Abbas has stated clearly that a Palestinian state is to be Jew-free: “I will not accept one Israeli to remain on Palestinian territory.” PA law imposes a death penalty for the sale of land to a Jew. Rejecting Jewish sovereignty and murdering those who sold land to Jews was precisely the situation when Palestinians rejected a Jewish state as part of the 1947 UN partition plan, which proposed the creation of an Arab state and a Jewish state in the British Mandate of Palestine.
Hamas, in its Charter (which not so incidentally calls in Article 7 for the global murder of Jews) states, “Allah is its goal, the Prophet its model, the Koran its Constitution, Jihad its path and death for the cause of Allah its most sublime belief.”
Therefore, not only do Israel’s Arab foes define their own existence in explicit national and religious terms, but they base their political orientation on these criteria to an exclusive, reactionary degree.

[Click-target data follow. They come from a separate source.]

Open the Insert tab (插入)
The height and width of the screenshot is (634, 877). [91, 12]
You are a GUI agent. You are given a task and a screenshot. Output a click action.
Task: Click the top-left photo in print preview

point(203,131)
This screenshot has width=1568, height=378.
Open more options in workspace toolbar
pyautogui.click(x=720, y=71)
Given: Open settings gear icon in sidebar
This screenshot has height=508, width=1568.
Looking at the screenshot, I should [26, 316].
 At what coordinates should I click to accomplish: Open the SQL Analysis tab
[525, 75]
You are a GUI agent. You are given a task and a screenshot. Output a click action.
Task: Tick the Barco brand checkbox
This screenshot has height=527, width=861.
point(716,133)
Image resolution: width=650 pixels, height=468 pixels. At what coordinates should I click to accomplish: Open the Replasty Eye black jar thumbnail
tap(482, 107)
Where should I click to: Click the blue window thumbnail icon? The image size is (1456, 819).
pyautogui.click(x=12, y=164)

In contrast, democratic norms enunciated in basic laws and the rule of law enforced by secular courts define the Israeli experience.
In some Arab regimes, Jews are permitted as a docile minority. In others, like Hamas-run Gaza, even that state of affairs would be rejected as intolerably liberal were there any Jews still there. In Saudi Arabia, non-Muslims cannot enter Mecca, and no churches or synagogues may be built.
Even in relatively moderate Jordan, Jews are debarred from citizenship by law. One can only imagine what these regimes would say if Israel promulgated laws in respect of Arabs that they have enacted in respect of Jews.
These are not mere technical or legalistic details. They point to the heart of the conflict. Arab regimes do not reject Israel because they disapprove of its policies. They disapprove of Israel’s existence because it is not Arab. Expect therefore no conclusion to the peace process de jour until this changes.
Morton A. Klein is national president of the Zionist Organization of America (ZOA). Dr. Daniel Mandel is director of ZOA’s Center for Middle East Policy and fellow in history at Melbourne University.